Text:
Barcelona (dpa) - Zwölf Jahre nach der Kletter-Show von Jan Ullrich ins Gelbe Trikot könnte der Anstieg nach Andorra-Arcalis wieder zum Schicksalsberg werden - und die spannendste Frage der 96. Tour de France beantworten. Wie stark ist Astana-Anführer Lance Armstrong wirklich?
Kann der Rückkehrer seinen Co-Kapitän Alberto Contador nicht nur mit Worten, sondern auch mit den Beinen in die Schranken verweisen? «Das frage ich mich, das fragt Ihr Euch, das fragt sich jeder», meinte Armstrong, der seinen Radsport-Fans vor der ersten Pyrenäen-Etappe versprach: «Ich werde gut sein.»
Seinen teaminternen Rivalen Contador kann der Tour-Rekordsieger mit derlei vollmundigen Ankündigungen aber wohl nicht beeindrucken. Zu heiß ist der Spanier darauf, nach der Fahrt durch sein Heimatland für Klarheit in der Astana-Hierarchie - und damit in der Tour - zu sorgen. «Ich kann es kaum erwarten, in die Berge zu kommen, weil sie mein Territorium sind», sagte der Tour-Champion von 2007. Ob ihm aber Astana-Teamchef und Armstrong-Kumpel Johan Bruyneel beim Anstieg zum 2240 Meter hohen Andorra-Arcalis freie Fahrt gewähren wird, ist fraglich. Nach Armstrongs furioser Vorstellung auf den ersten Etappen könnte der Routinier in der Astana-Führung einen Bonus gegenüber Contador haben, so dass dem jungen Herausforderer eine Attacke am Berg vielleicht aus taktischen Gründen verboten wird.

Auszuführende Aufgaben:
**A)** Geben Sie aus dem Text über die Tour de France den Abschnitt wortgetreu wieder, der mit den Worten „Barcelona (dpa) - Zwölf“ einsetzt und mit „Lance Armstrong wirklich?“ schließt.
**B)** Wer ist laut dem Text über die Tour de France Teamchef von Astana?
**C)** Schreiben Sie den Text über die Tour de France im Anschluss an seinen letzten Satz weiter.
Die Auflistung steht in keinem Zusammenhang mit dem Text über die Tour de France.

Gespeicherte Auflistung:
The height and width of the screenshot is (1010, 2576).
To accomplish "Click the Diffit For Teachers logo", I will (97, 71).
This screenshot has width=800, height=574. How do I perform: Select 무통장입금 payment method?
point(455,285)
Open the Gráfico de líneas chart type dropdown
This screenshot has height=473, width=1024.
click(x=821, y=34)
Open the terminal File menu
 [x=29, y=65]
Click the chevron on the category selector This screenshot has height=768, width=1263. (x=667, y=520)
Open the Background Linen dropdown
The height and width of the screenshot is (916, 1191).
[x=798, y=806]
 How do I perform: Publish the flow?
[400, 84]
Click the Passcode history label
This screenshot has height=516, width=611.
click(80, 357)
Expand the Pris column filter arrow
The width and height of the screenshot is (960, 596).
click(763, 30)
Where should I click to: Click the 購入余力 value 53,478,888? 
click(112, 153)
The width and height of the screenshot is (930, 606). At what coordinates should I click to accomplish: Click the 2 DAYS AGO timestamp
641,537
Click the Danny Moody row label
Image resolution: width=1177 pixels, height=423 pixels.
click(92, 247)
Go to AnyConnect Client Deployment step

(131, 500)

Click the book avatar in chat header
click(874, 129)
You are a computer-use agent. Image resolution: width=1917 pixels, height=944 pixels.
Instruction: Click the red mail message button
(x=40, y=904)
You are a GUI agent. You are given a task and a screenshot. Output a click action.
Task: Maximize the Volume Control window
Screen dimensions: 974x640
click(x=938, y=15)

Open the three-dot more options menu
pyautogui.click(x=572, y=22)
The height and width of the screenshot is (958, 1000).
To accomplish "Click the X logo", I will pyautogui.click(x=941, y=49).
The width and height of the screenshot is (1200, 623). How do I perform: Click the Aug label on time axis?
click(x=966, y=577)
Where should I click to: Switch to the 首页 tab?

Lösungen der Aufgaben:
**A)**
Barcelona (dpa) - Zwölf Jahre nach der Kletter-Show von Jan Ullrich ins Gelbe Trikot könnte der Anstieg nach Andorra-Arcalis wieder zum Schicksalsberg werden - und die spannendste Frage der 96. Tour de France beantworten. Wie stark ist Astana-Anführer Lance Armstrong wirklich?

**B)** Johan Bruyneel.

**C)**
Dies war im Team Telekom vor zwölf Jahren anders. Am 15. Juli 1997 bremste Teammanager Walter Godefroot den bärenstarken Ullrich nicht mehr aus und ließ ihn von der Leine. Der damals 23-Jährige stieg neun Kilometer vor dem Gipfel kurz aus dem Sattel, trat an und flog in Andorra zu seinem ersten Tour-Etappensieg. Dort tauschte er das Jersey des deutschen Meisters mit dem Gelben Trikot und der Telekom-Machtkampf mit Bjarne Riis war entschieden. Aus dem «superloyalen Kronprinz» Ullrich, so der damalige Teamkollege und heutige Columbia-Sportdirektor Rolf Aldag, wurde der neue Leader und spätere «König der Tour» («Le Parisien»).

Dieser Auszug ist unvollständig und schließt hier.